Cloud-based imaging data exchange between healthcare systems, or by accessing a patient or organisation administered image repository, offers secure, reliable image transfer. This well-established technology flourishes within individual systems as health information exchanges (HIE), and in countries with single-payer, publicly-funded health models. ‘The regional Diagnostic Imaging Repositories (DIRs) in Canada are an excellent example of the latter,’ he said. ‘It’s in everyone’s interest to reduce waste and risk associated with lack of image access. However, automated sharing among most DIRs is still extremely limited.’

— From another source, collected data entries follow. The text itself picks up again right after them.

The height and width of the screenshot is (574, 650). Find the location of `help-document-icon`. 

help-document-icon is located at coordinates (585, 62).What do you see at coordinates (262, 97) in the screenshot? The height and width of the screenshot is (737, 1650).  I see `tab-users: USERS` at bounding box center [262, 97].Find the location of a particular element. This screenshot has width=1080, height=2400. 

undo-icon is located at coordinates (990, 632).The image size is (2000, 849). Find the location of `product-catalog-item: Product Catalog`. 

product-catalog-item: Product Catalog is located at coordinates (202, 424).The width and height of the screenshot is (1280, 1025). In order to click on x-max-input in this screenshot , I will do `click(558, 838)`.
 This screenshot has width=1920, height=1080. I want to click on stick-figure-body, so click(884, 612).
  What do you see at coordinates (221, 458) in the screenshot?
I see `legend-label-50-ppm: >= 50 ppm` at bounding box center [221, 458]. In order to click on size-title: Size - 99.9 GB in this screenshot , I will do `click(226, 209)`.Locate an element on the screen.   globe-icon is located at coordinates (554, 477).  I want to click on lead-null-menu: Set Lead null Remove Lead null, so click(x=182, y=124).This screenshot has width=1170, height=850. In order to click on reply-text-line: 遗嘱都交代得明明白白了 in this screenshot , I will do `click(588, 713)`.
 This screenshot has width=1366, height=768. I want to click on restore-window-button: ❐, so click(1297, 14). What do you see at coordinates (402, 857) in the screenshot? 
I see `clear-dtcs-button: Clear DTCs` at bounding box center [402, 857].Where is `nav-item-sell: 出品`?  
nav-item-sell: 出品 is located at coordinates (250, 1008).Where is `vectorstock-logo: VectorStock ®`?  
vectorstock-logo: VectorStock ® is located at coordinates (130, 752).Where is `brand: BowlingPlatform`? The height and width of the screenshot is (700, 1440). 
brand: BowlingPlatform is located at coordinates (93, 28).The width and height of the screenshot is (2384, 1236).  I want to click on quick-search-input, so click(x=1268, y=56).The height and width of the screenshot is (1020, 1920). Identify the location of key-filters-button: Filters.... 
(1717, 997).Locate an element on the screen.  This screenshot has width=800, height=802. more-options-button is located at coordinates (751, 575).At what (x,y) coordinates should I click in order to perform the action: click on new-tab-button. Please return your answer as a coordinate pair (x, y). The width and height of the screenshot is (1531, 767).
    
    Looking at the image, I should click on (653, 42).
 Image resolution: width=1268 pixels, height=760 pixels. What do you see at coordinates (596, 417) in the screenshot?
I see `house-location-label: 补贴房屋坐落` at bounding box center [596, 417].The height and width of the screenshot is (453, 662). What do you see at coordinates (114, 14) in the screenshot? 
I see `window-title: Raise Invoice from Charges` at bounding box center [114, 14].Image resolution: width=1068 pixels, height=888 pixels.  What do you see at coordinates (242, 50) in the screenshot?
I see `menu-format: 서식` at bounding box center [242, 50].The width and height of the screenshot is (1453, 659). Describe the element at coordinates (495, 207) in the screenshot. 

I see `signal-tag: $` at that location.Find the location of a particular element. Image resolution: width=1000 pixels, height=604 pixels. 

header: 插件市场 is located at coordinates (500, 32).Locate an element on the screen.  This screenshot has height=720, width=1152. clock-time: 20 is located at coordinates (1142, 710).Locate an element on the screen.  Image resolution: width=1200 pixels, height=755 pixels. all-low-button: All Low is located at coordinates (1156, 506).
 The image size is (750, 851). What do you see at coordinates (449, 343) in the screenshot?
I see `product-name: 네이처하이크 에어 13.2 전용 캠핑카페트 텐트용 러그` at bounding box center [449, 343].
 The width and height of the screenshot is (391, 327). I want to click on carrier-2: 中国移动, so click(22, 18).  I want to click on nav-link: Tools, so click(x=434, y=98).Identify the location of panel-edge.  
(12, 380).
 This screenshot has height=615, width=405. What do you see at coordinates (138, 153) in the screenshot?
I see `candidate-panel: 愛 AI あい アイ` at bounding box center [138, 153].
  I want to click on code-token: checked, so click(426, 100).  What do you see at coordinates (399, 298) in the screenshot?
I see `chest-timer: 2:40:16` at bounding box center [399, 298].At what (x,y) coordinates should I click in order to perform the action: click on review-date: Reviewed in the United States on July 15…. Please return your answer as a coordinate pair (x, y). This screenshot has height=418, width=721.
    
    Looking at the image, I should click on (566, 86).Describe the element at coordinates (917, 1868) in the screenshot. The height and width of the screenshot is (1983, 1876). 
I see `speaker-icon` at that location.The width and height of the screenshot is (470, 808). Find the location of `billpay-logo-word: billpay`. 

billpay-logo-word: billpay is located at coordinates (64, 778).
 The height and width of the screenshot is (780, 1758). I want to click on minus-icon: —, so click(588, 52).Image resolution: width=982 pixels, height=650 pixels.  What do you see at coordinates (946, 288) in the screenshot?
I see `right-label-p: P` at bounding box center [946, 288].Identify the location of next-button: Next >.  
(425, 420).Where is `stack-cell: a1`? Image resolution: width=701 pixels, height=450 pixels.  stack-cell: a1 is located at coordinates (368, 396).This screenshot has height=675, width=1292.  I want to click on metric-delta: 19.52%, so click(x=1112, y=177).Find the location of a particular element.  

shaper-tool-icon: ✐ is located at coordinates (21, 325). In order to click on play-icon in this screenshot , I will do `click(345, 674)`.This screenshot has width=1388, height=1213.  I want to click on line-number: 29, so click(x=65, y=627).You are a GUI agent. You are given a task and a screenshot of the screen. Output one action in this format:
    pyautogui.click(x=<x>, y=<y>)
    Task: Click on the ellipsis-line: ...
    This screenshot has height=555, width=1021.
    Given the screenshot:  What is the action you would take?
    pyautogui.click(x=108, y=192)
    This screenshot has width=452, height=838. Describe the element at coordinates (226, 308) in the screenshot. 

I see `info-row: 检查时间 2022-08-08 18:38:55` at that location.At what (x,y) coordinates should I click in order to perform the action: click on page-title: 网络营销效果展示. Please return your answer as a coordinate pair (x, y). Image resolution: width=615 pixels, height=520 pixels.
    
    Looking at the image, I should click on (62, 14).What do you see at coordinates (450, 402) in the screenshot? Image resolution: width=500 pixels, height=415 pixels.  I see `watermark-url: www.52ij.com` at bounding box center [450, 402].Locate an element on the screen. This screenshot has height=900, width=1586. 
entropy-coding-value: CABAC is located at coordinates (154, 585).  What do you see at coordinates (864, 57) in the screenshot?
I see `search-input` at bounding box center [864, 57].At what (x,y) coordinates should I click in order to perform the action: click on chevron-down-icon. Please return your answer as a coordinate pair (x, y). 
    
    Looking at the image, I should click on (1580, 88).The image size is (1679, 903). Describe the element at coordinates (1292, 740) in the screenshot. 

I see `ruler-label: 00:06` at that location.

Professor Elizabeth A Krupinski PhD, Vice Chair for Research in the Radiology and Imaging Sciences Department at Emory University, Atlanta, Georgia, is expert on performance, productivity, and efficiency issues relating to diagnostic workstations and their use by radiologists. Her research has improved workstation ergonomics and optimised diagnostic image and data displays. Although, in 30 years, diagnostic workstations and workspaces have evolved, Krupinski doesn’t expect dramatic changes in the near term in some aspects, but does believe there will be continuing change to improve computer interfaces to make manipulating image display and command functionality easier.
Some things are classic – with form and functionality a legacy from early computers, e.g. the computer mouse, Krupinski believes. ‘Radiologists are used to the mouse, whether simple or complex in design. It’s inexpensive and a very ergonomic tool, making interaction with computers possibly better than with more high-tech devices. The mouse will be here perhaps forever. But it’s a habit for me,’ she conceded; new generations of radiologists have grown up interacting with smartphones and tablets, using swiping and tapping commands.
As always, manufacturers will spearhead changes, based on demand and competitive factors, she said. ‘Either smartphones and tablet devices will need to evolve to become practical for routine daily image interpretation, or workstation interfaces will become more like smartphones and tablets.’ Without financial motivation, she added, this won’t happen soon.